絹代はそう言ってしまう。しかしそこですぐに華岡が、

「今、こういうことをするしか役に立たないっていいましたね。それでは、事件の黒幕がいたということか!」

とすぐにそれをついたのであるが、

「ちょっとまってください。まず彼女の話を聞くことから始めましょう。すぐに事件のことを話をさせるのはやめたほうがいいですよ。」

蘭は華岡を止めたが、しかし、華岡は、もうその話に食いついていた。

「もしかしたら、誰かに、代理でやってくれと、頼まれたのか?」

「華岡。」

蘭はそういったのであるが、

「それでは、あんたに、代理で殺人を依頼した人物は誰だ?その名前を話してくれるか。そうすれば事件の方向性も又変わってくるから!」

華岡の方は、興奮してしまっている。

「いえ、それはいえません。あたしがやったことです。高野という教師は、暇があれば授業態度が悪いとか、進路決定が遅すぎるとかで、怒鳴ってましたから。」

と、絹代は話し始めた。

「でも、絹代さんが吉永高校を卒業したのは確か5年前で、直近では無いよねえ。高野先生にひどいことされた経験があったんですか?」

蘭が優しくそうきくと、

「ええ。ありました。あたしは、ひどいことされても、一生懸命耐えてきたのです。その高野先生が原因で、私がおかしくなったようなものだから、それで私は、頭にきて高野先生を刺しました。どうですか、それなら間違いないでしょう。あたしの話だけで信じられないんだったら、」

絹代さんはそういうので、華岡が凶器はどこに捨てたと聞くと、自宅のゴミ箱に捨てたと答えた。蘭は、それを聞いて本当にそうなのかと思った。

「本当にあるんですか?」

と蘭は、思わず聞いてしまう。

「家宅捜索でもすればいいじゃない!あたしの家の、台所のゴミ箱にあるはずですよ。あたしが、高野先生を殺したのは間違いないんです。それで辻褄あってるんだから、サッサと私を逮捕してくれればいいでしょう!それもしてくださらないのですか?」

「いやあ、ねえ。本人の自供だけでは、警察は動けないので、、、。それに、あんたは、自分は、役に立たないとか、そういうことを言った。それの真偽もはっきりさせないと、警察は、動けないんだ。」

逆上した絹代さんに華岡は言った。その怒り方といい、まさしく精神障害者という感じだった。

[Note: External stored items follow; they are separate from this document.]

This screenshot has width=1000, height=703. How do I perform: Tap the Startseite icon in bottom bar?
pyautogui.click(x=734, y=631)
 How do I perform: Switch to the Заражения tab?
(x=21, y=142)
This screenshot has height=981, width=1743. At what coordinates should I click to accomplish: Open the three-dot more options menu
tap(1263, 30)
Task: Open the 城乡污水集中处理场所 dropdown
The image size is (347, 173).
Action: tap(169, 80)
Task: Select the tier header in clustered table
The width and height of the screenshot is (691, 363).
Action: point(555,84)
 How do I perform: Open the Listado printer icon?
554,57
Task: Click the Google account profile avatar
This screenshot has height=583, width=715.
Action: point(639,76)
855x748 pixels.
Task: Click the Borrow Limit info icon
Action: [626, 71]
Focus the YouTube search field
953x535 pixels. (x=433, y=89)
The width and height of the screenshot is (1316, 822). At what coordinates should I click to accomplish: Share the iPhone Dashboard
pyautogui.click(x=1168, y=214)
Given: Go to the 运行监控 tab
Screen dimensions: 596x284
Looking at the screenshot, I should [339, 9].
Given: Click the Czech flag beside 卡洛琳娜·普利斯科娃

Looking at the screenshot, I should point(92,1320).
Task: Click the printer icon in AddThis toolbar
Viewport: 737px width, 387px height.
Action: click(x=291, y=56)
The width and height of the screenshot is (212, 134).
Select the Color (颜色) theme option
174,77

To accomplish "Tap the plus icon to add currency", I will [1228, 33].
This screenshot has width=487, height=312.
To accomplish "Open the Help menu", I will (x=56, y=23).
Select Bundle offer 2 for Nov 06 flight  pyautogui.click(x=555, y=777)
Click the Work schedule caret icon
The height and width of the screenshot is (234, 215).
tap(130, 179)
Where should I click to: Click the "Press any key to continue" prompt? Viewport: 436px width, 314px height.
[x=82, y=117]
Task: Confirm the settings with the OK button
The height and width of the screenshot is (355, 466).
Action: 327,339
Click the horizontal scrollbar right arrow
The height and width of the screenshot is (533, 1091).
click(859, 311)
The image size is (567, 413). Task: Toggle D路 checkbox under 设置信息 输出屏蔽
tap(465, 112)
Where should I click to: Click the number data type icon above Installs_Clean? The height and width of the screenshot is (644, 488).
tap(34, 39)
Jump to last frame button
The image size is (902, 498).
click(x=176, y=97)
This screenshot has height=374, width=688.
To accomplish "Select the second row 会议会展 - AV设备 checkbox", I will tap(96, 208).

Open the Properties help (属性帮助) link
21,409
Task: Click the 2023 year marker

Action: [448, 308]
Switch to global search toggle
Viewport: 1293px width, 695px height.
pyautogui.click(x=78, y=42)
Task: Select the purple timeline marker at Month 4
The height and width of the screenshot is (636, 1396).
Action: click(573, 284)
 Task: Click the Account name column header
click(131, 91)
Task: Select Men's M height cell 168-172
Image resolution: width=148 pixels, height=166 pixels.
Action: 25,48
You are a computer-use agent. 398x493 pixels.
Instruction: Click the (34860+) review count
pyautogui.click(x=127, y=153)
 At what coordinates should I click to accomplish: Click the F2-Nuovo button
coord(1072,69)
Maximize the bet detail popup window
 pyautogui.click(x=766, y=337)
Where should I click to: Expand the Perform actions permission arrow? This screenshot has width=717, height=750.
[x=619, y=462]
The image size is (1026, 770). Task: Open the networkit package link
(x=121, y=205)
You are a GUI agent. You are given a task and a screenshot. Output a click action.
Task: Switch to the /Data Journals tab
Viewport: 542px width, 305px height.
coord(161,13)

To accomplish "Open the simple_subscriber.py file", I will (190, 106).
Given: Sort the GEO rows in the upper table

「少し待ってくれますか。彼女は、精神疾患を持っているんです。その彼女が錯乱したら、正確な事件の答えが得られなくなると思います。」

蘭は華岡に言った。華岡も、そうなったらたしかに困ると思って、

「本日の取り調べはここまでにしましょう。」

と言って、椅子から立ち上がった。

「あの!本当にこの事件は私がやったんです。私が高野先生を恨んで、それでやっただけのことですから、他に黒幕がいるとか、そういうことは、ありません!」

そう言っている絹代さんの声を最後まで聞くことはなく、蘭は、接見室をでなければならなかった。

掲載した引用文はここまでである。